+++ Artigo

Autores
- FRANCIELE DELEVATI BENUNIVERSIDADE FEDERAL DE SANTA MARIAEmail: francielidelevattiben@gmail.com
- ÉRIC MOISES BEILFUSSUNIVERSIDADE FEDERAL DE SANTA MARIAEmail: ericmoisesb@outlook.com
- BEATRIZ DA SILVA FRANÇAUNIVERSIDADE FEDERAL DE SANTA MARIAEmail: beatrizsfranca@gmail.com
- CARINA PETSCHUNIVERSIDADE FEDERAL DE SANTA MARIAEmail: carinapetsch@gmail.com
- LUÍS EDUARDO DE SOUZA ROBAINAUNIVERSIDADE FEDERAL DE SANTA MARIAEmail: lesrobaina@yahoo.com.br
Resumo
A Cartografia Social é pautada na representação dos territórios pelos sujeitos
que vivem nesse espaço, por meio de diversas técnicas de mapeamento. Para este
trabalho foi escolhida a metodologia de Mapeamento Participativo 3D (MP3D), pois
ainda não é explorada no Ensino de Geografia. O objetivo desta pesquisa é
relatar uma oficina que utilizou a MP3D para identificar processos de
alagamentos e inundações. A oficina reuniu 13 alunos do sexto ano do Ensino
Fundamental. Foram mapeados 25 pontos de alagamentos, sendo a maioria associados
a problemas de infraestrutura urbana, nas imediações da escola e moradias. Foram
mapeados cinco pontos de inundações, já que a maioria dos alunos reside em cotas
altimétricas mais elevadas da bacia hidrográfica. Durante a aplicação da MP3D,
foi possível verificar que os alunos(as) foram estimulados à compreensão do
espaço geográfico vivido. Recomenda-se que sejam realizadas mais aplicações da
MP3D para consolidar essa metodologia no ensino de Geografia.
Palavras chaves
Maquetes; Alfabetização Cartográfica; Letramento Cartográfico; Alagamento; Inundação
Introdução
Na contemporaneidade, a Cartografia Social (CS) e a Cartografia temática tiveram
significativos avanços, essenciais na democratização da informação,
possibilitando aos usuários mapearem e representarem informações do espaço
geográfico, dado que na antiguidade o acesso a Cartografia era limitada à
algumas pessoas detentoras do poder (ARCHELA; ARCHELA, 2002; MARTINELLI, 2019).

++++++

Tarefas:
A – Segundo o artigo sobre Mapeamento Participativo 3D, quantos alunos participaram da oficina e de que ano escolar eram?
B – Continue a introdução do artigo sobre Mapeamento Participativo 3D a partir da última frase apresentada.

+++ Extrato de dados

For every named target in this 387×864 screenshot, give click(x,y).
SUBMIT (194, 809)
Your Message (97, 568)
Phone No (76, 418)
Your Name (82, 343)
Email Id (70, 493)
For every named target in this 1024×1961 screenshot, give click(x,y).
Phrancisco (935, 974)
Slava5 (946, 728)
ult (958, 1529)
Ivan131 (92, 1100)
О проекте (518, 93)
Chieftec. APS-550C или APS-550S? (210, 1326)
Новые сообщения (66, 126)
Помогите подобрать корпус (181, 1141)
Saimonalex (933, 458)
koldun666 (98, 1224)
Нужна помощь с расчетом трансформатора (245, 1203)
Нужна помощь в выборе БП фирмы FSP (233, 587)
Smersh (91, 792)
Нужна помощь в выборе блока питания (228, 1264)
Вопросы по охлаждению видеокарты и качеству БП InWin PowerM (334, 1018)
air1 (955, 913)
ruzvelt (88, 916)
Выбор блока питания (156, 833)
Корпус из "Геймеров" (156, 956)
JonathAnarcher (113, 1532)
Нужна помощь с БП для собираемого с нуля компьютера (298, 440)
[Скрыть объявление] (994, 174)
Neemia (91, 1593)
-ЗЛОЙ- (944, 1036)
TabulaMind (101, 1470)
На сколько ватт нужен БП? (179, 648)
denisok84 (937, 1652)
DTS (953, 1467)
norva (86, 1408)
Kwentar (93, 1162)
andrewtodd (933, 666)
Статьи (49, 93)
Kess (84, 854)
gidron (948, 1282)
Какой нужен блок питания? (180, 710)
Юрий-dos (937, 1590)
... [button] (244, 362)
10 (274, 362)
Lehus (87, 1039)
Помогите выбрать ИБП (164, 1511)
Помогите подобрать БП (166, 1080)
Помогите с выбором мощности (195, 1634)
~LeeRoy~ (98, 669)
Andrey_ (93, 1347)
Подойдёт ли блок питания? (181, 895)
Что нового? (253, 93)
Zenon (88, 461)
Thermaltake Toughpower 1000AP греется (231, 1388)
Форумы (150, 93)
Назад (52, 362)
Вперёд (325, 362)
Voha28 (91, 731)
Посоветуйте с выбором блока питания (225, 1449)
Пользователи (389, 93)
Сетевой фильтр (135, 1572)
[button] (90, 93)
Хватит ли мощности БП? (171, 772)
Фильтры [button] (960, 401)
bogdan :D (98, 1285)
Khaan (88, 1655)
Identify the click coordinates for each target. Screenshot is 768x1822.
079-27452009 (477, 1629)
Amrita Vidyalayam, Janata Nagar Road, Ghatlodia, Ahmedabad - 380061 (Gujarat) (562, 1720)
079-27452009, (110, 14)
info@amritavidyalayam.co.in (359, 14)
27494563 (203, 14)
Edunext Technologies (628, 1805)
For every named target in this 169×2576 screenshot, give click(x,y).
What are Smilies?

++++++

Respostas:
A – Participaram 13 alunos do sexto ano do Ensino Fundamental.

B –
Dentro da CS, surgem várias terminologias para se referir a esta nova
Cartografia, como mapeamento colaborativo e mapeamento participativo. Segundo
Macedo (2018, p. 20) isso ocorre porque as conceituações são “[...] múltiplas em
suas concepções teóricas e em suas aplicações metodológicas”.
Diante desse contexto, a CS dispõe de potencialidades no Ensino de Geografia na
educação básica, já que está pautada na representação dos territórios pelos
sujeitos que ali vivem, proporcionando reflexão sobre o espaço do cotidiano
(CARVALHO; SANTOS; SOUZA, 2017; SILVA; GALDINO, 2021; SILVA; CASTROGIOVANNI,
2021; FINATTO; FARIAS, 2021). Ademais, Richter (2017) destaca que é preciso
fortalecer a Cartografia para trabalhar de forma conjunta a Alfabetização
Cartográfica e Letramento Cartográfico na escola, para que os alunos desenvolvam
suas habilidades de representar e compreender o espaço. Destaca-se que a CS pode
proporcionar a Alfabetização e Letramento Cartográfico, nas aulas de Geografia.
Nesse sentido, na CS, emergem diversas técnicas, como o mapeamento efêmero,
mapeamento de esboço, mapeamento de escala, modelagem 3D, mapas com fotografias,
Sistemas de informação multimídia ligados a mapas e Sistema de Informação
Geográfica (SIG) (CORBETT et al., 2006). Assim sendo, para este trabalho foi
escolhida a metodologia de Mapeamento Participativo 3D (MP3D), método proposto
por Rambaldi (2010), já que não é amplamente explorada no Ensino de Geografia.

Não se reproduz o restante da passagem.